**Input for this task:**

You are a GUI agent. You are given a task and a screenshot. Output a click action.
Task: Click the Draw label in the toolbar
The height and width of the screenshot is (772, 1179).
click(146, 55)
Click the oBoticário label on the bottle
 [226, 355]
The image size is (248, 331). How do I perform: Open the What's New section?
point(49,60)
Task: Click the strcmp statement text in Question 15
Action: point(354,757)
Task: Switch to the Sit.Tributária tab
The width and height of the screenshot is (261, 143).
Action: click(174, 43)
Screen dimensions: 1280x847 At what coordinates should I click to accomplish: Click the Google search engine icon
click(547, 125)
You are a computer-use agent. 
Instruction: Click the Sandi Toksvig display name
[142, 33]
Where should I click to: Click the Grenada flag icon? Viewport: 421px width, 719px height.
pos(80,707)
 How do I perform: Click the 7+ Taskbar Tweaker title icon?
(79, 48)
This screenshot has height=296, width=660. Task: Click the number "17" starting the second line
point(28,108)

**What is being asked:**
Return every record in full, word for word.

**Task result:**
You are a GUI agent. You are given a task and a screenshot. Output a click action.
Task: Click the Draw label in the toolbar
The height and width of the screenshot is (772, 1179).
click(146, 55)
Click the oBoticário label on the bottle
 [226, 355]
The image size is (248, 331). How do I perform: Open the What's New section?
point(49,60)
Task: Click the strcmp statement text in Question 15
Action: point(354,757)
Task: Switch to the Sit.Tributária tab
The width and height of the screenshot is (261, 143).
Action: click(174, 43)
Screen dimensions: 1280x847 At what coordinates should I click to accomplish: Click the Google search engine icon
click(547, 125)
You are a computer-use agent. 
Instruction: Click the Sandi Toksvig display name
[142, 33]
Where should I click to: Click the Grenada flag icon? Viewport: 421px width, 719px height.
pos(80,707)
 How do I perform: Click the 7+ Taskbar Tweaker title icon?
(79, 48)
This screenshot has height=296, width=660. Task: Click the number "17" starting the second line
point(28,108)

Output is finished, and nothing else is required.